You found a spot where deer signs and movement are ideal for hunting, but is your treestand in the right tree?
Many hunters spend the offseason studying their scouting apps, such as HuntStand, trying to narrow down the right spot to hang this year’s stands. After finding a good spot location, the fine-tuning efforts of scouting begin. Many hunters use their trail cameras, feed supplements, and spend a lot of time on foot, looking for the signs of where their next trophy buck is spending the most time.
As the season progresses, the number of deer signs, such as scrapes, rubs, and well-traveled trails, begin appearing, allowing hunters to gain more knowledge of where the best locations to get within bow range of a trophy buck could be. Hunters often find suitable locations yet never succeed because their stand is in the wrong tree. Many are guilty of finding a well-used scrape or high-traffic travel route and rush to place a stand in the nearest tree. When it is time to hunt, they sadly realize that they are not in the right spot due to many factors that could have been avoided if they had considered a few details of their stand placement.

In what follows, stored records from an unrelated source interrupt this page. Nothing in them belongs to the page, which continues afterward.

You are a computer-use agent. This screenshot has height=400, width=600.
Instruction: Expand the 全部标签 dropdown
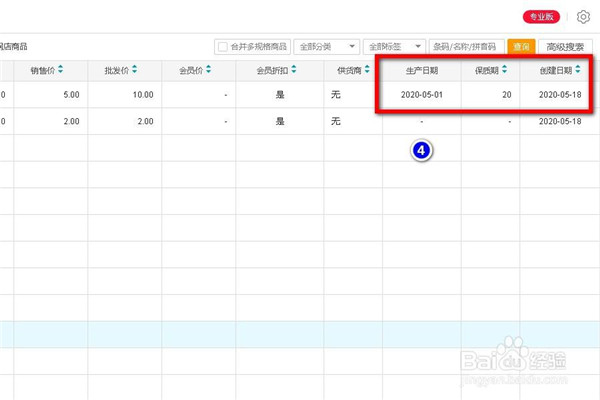point(394,47)
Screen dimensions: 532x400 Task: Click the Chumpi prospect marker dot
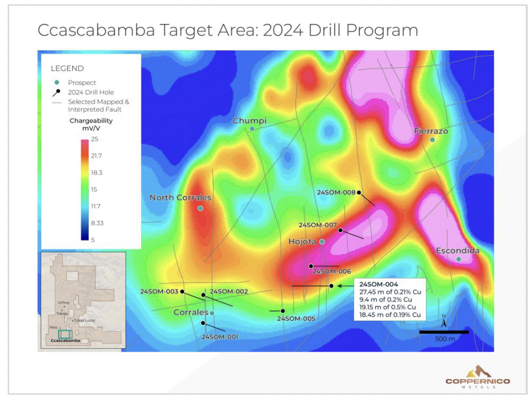coord(252,129)
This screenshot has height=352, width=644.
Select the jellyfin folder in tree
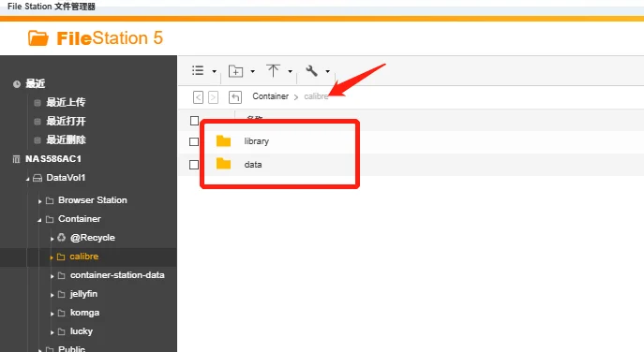point(83,294)
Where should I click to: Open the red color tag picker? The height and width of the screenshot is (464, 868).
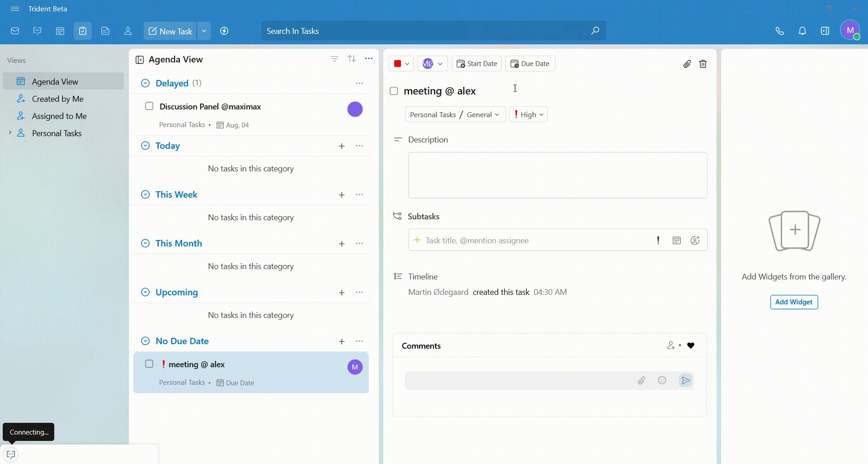401,64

One of the number one mistakes many bow hunters make when hanging their treestands is wind direction. It is vital to consider if the wind direction will be in your favor, where deer will most likely enter and exit the area, what the thermals will be like on morning hunts versus evening hunts, and if there is any reason to cause deer to travel downwind of your stand location. All these factors should be considered before choosing the proper stand location.

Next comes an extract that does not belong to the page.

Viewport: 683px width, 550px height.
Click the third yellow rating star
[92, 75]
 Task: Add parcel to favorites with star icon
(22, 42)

Better understanding the most likely scenarios, including human scent being the primary concern, helps lower the chance that a deer will be spooked by the hunter and ruin their stand location during the middle of the season.
Enter And Exit Routes To Your Stand
Having the wrong entry and exit routes to and from your stand location can ruin a hunt quickly. As with wind direction details, many factors must be considered before you hang a treestand. Will your scent be blowing downwind of where deer are most likely staying? Are you crossing any travel routes or walking near scrapes or rubs? Having a deer smell you or where you have been before the hunt begins can devastate a hunter’s game plan.
Another critical factor, besides avoiding being smelled, is not being seen also. When walking to your stand, can deer see you? Are you silhouetted? Do deer avoid specific areas because they know you are headed there?
Once an excellent place to hunt has been secured and an excessive amount of deer signs has been found, the next step is to learn as much as possible about the surroundings and how every move the hunter makes before and after the hunt will affect the chances of success.
Are You Concealed After Getting In Your Stand
Sunlight and cover are some of the most critical factors in determining the proper time to be in the tree hunting. After determining where the wind directions will be and what side of the trail, deer sign, food source, or water you need to be on, next is determining if you have enough cover and where the sun will be hitting you at specific times of the day.
Nothing is worse than waiting for an hour or two after daylight, knowing that a deer will walk out at any moment when suddenly you realize that the sun is peaking through the timber and shining directly on your stand. If you make any sudden moves, a deer will most likely pick you out of the tree. Hence, add sun location to the list of factors before you hang your stand. For the best concealment, ideally, you want the sun at your back during the peak movement times. When the sun is behind you, a deer can look in your direction without having the ability to pick you out.
Sunlight can be critical to staying concealed while in the stand. It is vital to wear a complete setup of camouflage, including a facemask and gloves to hide all exposed skin. However, camouflage cannot work to its maximum potential without mother nature’s help. It is vital to have plenty of cover behind and around you, to prevent deer from seeing your movements. Remembering what your area will look like in different parts of the season is vital. Often, hunters assume their stand site is well concealed when they hang them in July or August while leaves are fully grown. Unfortunately, later in the fall, when leaves have changed colors or have begun to fall to the forest floor, the stand site is now left in the wide open. To prevent being seen later in the year, cut branches or use larger trees as a backdrop instead of only relying upon leaves for cover.
Bowhunting whitetail deer can be challenging. Getting within archery range of a mature buck can be even more complicated, which is why when hunters are talking about treestand placement, every scouting technique available should be done to ensure they are given the most significant chance at a shot when a buck finally comes through. If you thought setting a stand was as easy as finding deer and hanging the stand, sadly, you are mistaken. Instead, spend every effort determining proper wind direction, the course in which you go to and from your stand, and being hidden when you’re hunting, and your chances of success will flourish.